[WRITTEN INSTRUCTION]
Carry on the court excerpt below about the Tribunal's ruling on the treatment of women in Lebanon, writing on from its final sentence.

[PASSAGE PROVIDED]
○ ○ ○ ○ ○

11 The Tribunal then indicated that it accepted the views expressed in a US Department of State Lebanon Country Report on Human Rights Practices for 1996 as they related to domestic violence. That was a document that had been included in the applicant's submissions to the Tribunal. That report dealt with the incidence of rape and spousal abuse of women in Lebanon. The Tribunal also referred to two cables of the Australian Department of Foreign Affairs and Trade ("DFAT"), one dated 29 August 1994 and the other 1 August 1995. The latter noted that separated or divorced Christian women tend to suffer from reduced social status and that single women in Lebanon can be harassed, though rarely to the point of physical abuse. The Tribunal then said:
In summary the Tribunal accepts that there is a level of discrimination and harassment of women in Lebanon which is extremely unfortunate and which is higher than most developed countries. This discrimination extends to some legal rights which are less than those of males, and to a relatively high degree of domestic violence, which is not pursued as actively as it might be by the authorities. However such violence is against the penal code and the government does take steps to prevent it. The Tribunal does accept that a single or divorced female might be seen as being in a position of lower social status and that she may attract comments and derision if she has also spent some years out of the country as a single female. However the treatment which she may validly fear is not persecution within the meaning of the Convention.(Emphasis added)
I have considered all the evidence which the applicant has put before the Tribunal, including the lengthy written submissions. I am unable to see the relevance of the practice of selecting a few past cases of this Tribunal which are put forward on behalf of the applicant, and will not reply by referring to many past RRT cases which would be unhelpful to her cause if there were any weight given to previous cases of the Tribunal. It will suffice to say that there is no place in this jurisdiction for any weight of precedent of past Tribunal cases, and I have not taken into account the reasoning of any past cases.

○ ○ ○ ○ ○

[ITEMS]
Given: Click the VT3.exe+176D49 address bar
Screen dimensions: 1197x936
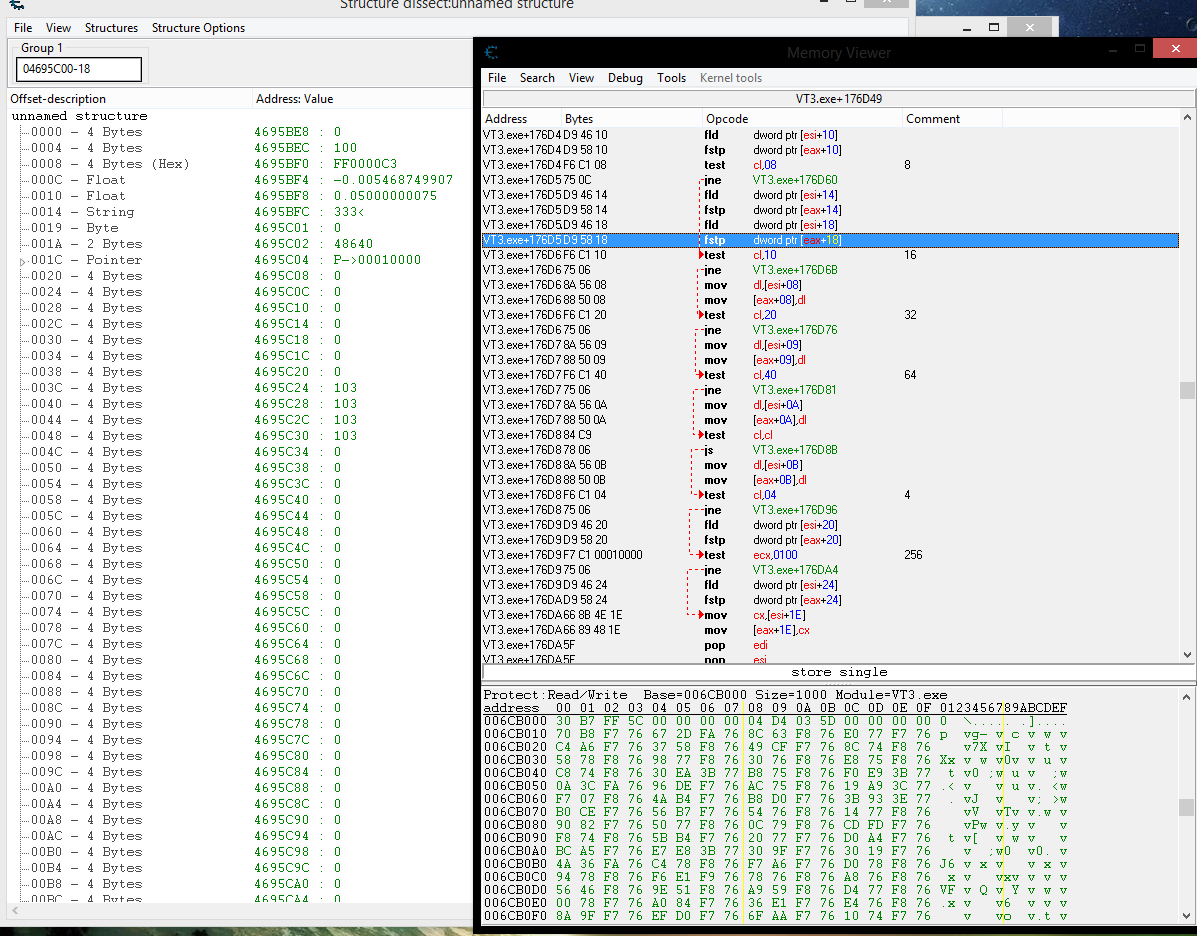Looking at the screenshot, I should coord(838,99).
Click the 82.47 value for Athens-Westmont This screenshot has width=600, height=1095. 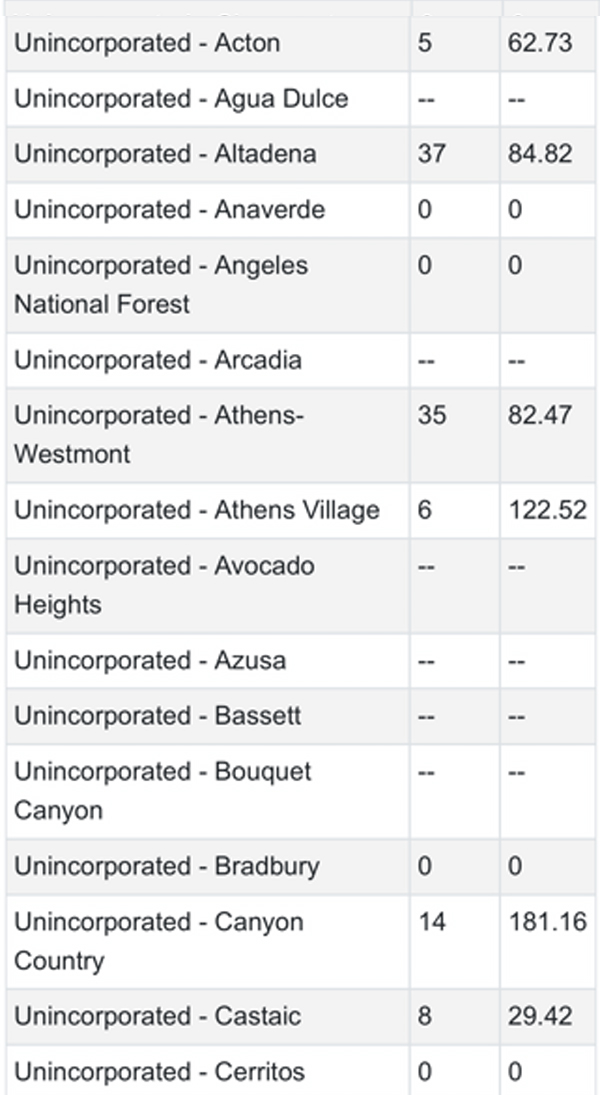[540, 415]
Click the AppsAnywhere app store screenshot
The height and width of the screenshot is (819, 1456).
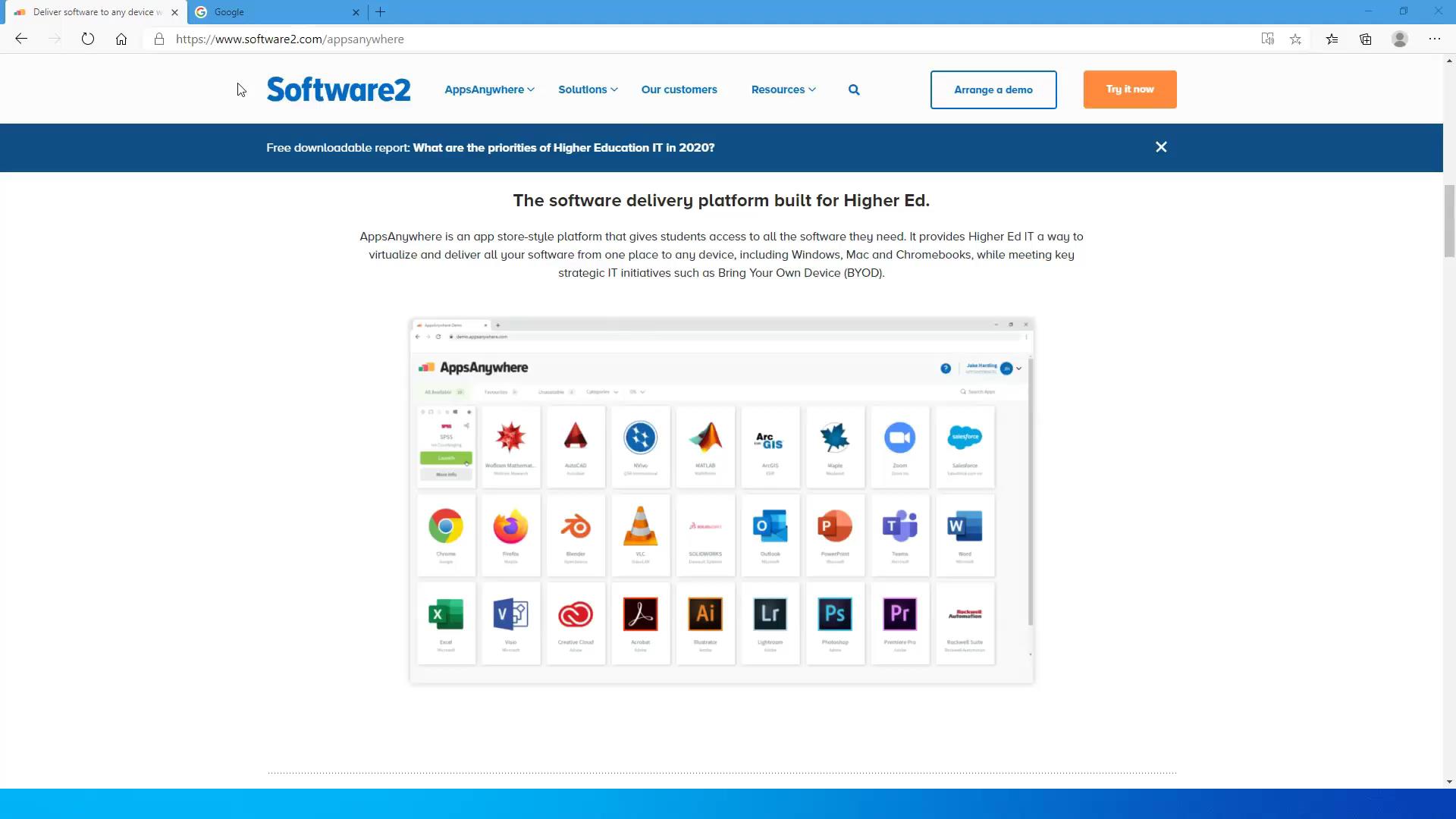[721, 500]
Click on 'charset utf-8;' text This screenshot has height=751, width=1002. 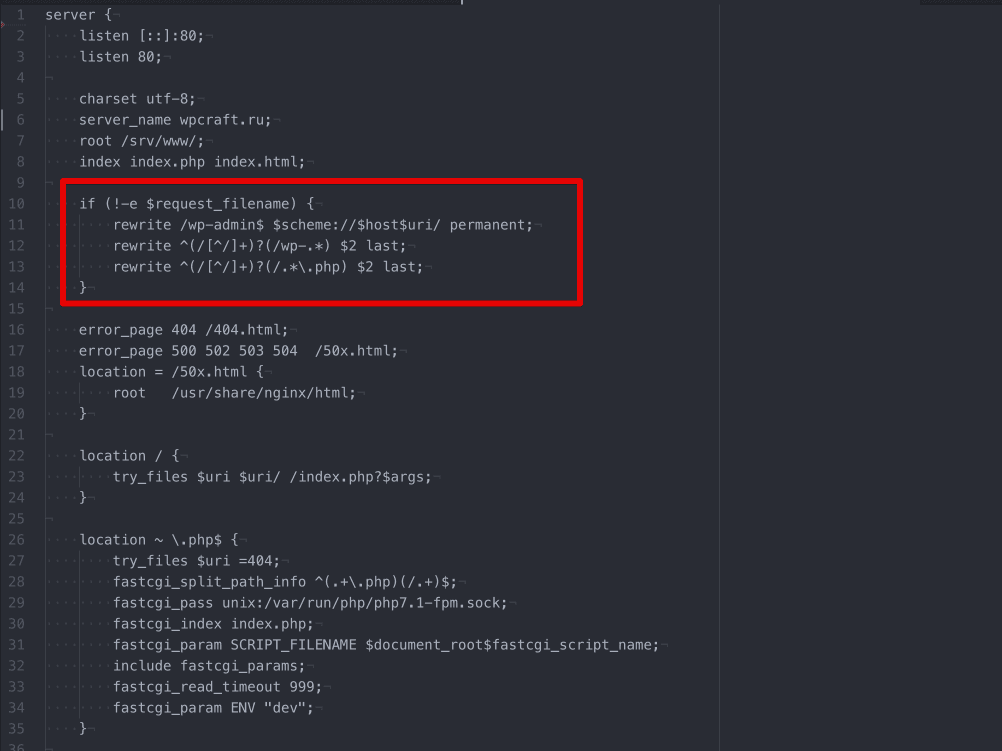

○ ○ ○ ○ ○

[RESPONSE TO THIS EXERCISE]
In summary the Tribunal finds that any fears which the applicant may hold of being persecuted by the general population on her return to Lebanon are not well founded, although unfortunately the prospect of her suffering treatment which may amount to discrimination is possible, and she may lose some degree of social standing because she is a woman who is divorced and who has lived outside her country for some years. There are degrees of discrimination for various reasons in all countries and all of them are unfortunate. However this does not bring them within the scope of the Convention which was designed to afford protection to refugees who fear persecution for one of the reasons set out in the Convention.
In all the circumstances the Tribunal finds that any fears the applicant holds in relation to future treatment by her husband and his family are not for any Convention reason. The Tribunal also holds that the applicant does not hold a well founded fear of persecution by the general population of Lebanon for reasons of her membership of any social group or any other Convention reason.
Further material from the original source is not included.